Sementara itu, Presiden RI Joko Widodo dan Menko Maritim Luhut Panjaitan sudah beberapa kali datang kunjungan kerja ke KDT dan sudah sangat jelas menyatakan akan meninjau ulang keberadaaan perusahaan-perusahaan tersebut di KDT dalam mewujudkan KDT destinasi pariwisata Internasional-Bali Kedua. Pernyataan Presiden dan Menko ini sudah berapa kali diberitakan berbagai media. Jadi bagaimana kita memahami sikap Gubsu seperti itu yang terkesan kompromi dengan perusahaan-perusahan perusak ekosistem KDT. Oleh karena itu, kami meminta kepada Gubsu agar mengurungkan niatnya tersebut. Kami sangat mengapresi niat baik Gubsu tersebut untuk membantu meringankan beban UMKM di KDT, akan tetapi dari perusahaan-perusahan yang ramah lingkunganlah terutama buat perusahaan-perusahaan yang ada di Sumut. Saatnya kita melakukan edukasi dan advokasi terhadap masyarakat bagaimana memanfaatkan dan menjaga Danau Toba secara lestari dan berkelanjutan,” ungkapnya.

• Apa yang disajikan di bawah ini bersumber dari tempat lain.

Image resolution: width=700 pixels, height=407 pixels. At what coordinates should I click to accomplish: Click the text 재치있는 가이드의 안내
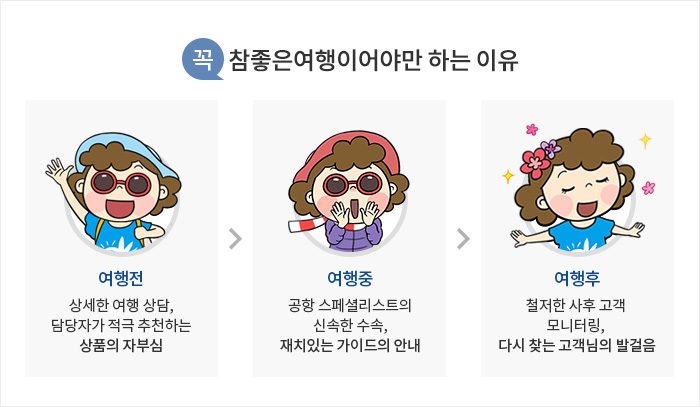pyautogui.click(x=350, y=345)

Ronsen Pasaribu selaku Ketua Umum Forum Bangso Batak Indonesia (FBBI) berpendapat bahwa niat baik Gubsu bolehlah kita apresiasi, tetapi ia bertanya dari mana dana bantuan tersebut diambil. Apakah dari CSR perusahaan-perusahaan tersebut atau dari dana yang tidak dibagi perusahaan yang dipakai untuk pengembangan dan lain-lain? Kalau dari CSR, tentu ini hal biasa karena memang sudah menjadi kewajiban perusahan sebagai tanggung jawabnya kepada masyarakat. Kalau dari diambil dana tidak dibagi, maka ini menarik.
Terkait dugaan ada perusahaan-perusahaan merusak lingkungan, maka FBBI menyatakan bahwa proses hukum menindak perusahaan tersebut tetap dilakukan. Pemda harus tegas akan hal ini.
“FBBI sebenarnya lebih concern (peduli) pada pemberdayaan masyarakat untuk meningkatkan perekonomian masyarakat. Sebagai contoh, FBBI mengusulkan pemberdayaan petani/nelayan di KDT dengan pengembangan budidaya ikan di darat. Hal ini dapat mendorong UMKM juga mengembangkan bisnisnya ke arah sana. Budidaya ikan di darat selain tidak merusak air Danau Toba, juga dapat meningkatkan perekonomian masyarakat di KDT,” lanjut Ronsen Pasaribu yang pernah membidangi Pemberdayaan Masyarakat di Badan Pertanahan Nasional (BPN).
Terakhir, Ketua Umum BATAK CENTER, S.M. Tampubolon, memberi saran bahwa apa yang diupayakan Gubsu menyelamatkan usaha 6.000 UMKM di Sumut patut kita apresiasi, tetapi bagi perusahaan-perusahaan yang jelas merusak lingkungan, mereka tetap bertanggung jawab atas kerusakan lingkungan tersebut dan niat mereka membantu UMKM tidak berarti mereka bebas dari tanggung jawab tersebut.